If that’s the case, the Defense Department should not only respond to the list of questions in Senator Kaine’s October 2 letter, but must also report this legal interpretation in unclassified form to the relevant Congressional committees. Under the same provision that required the March 2018 framework report, the President is required to notify the relevant congressional committees within 30 days of any change to the legal and policy frameworks for the United States’ use of military force and related national security operations. This report must also include the legal, factual, and policy justification for the change.

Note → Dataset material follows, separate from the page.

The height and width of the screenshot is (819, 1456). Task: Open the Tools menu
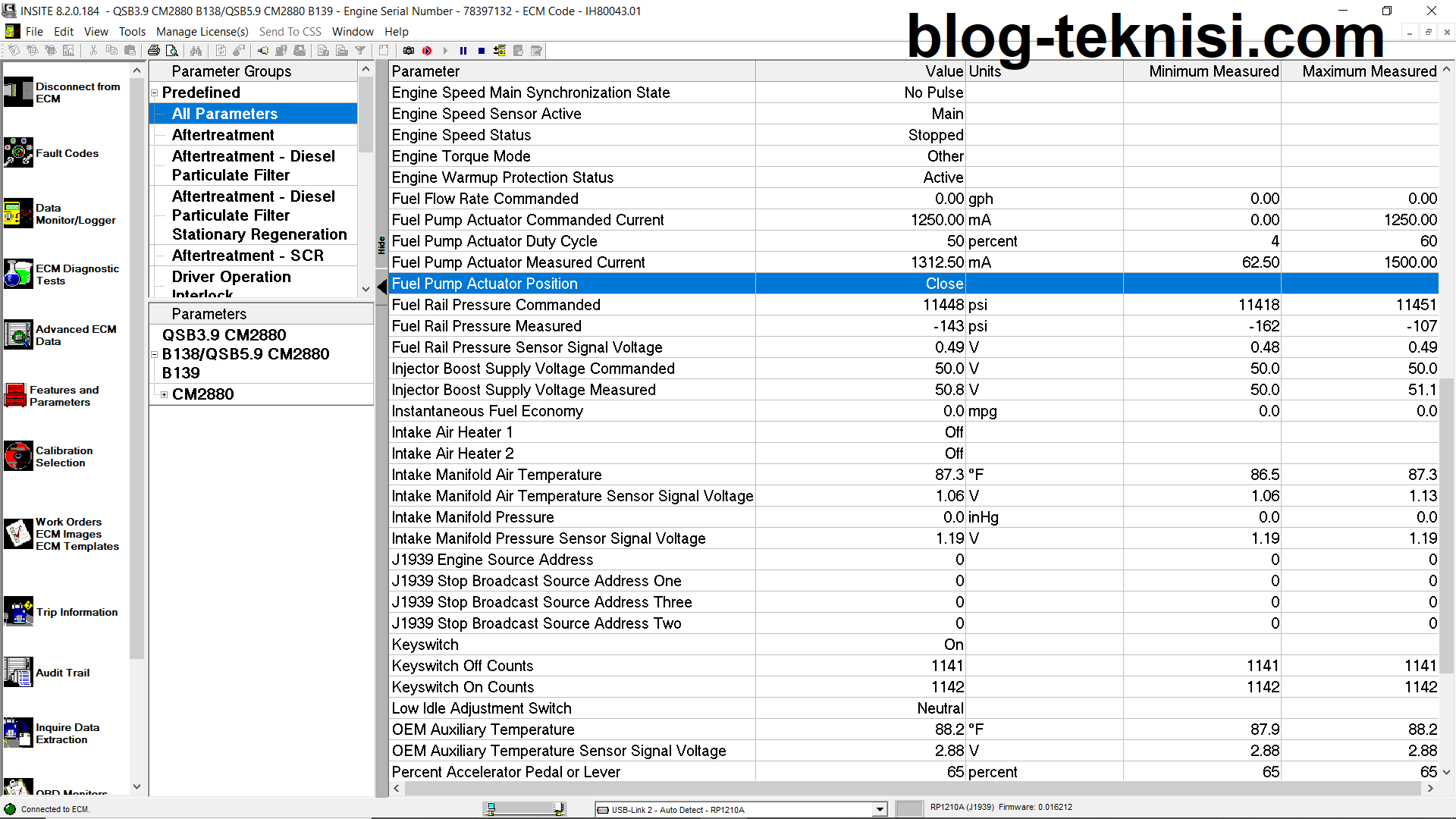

Senator Kaine’s letter suggests that the Defense Department may be claiming the authority to use military force anywhere in the world to defend any entity—state or nonstate—that it designates a “partner force.” As such, Congress should require the Defense Department’s General Counsel to testify in a public hearing to publicly clarify what the Defense Department claims its collective self-defense authority to be and provide an accounting all groups deemed U.S. partner forces around the world. These explanations are critical to understand just how broad of an authority the Defense Department is claiming. As the senator’s letter implores, what are the limiting principles of such a sweeping authority?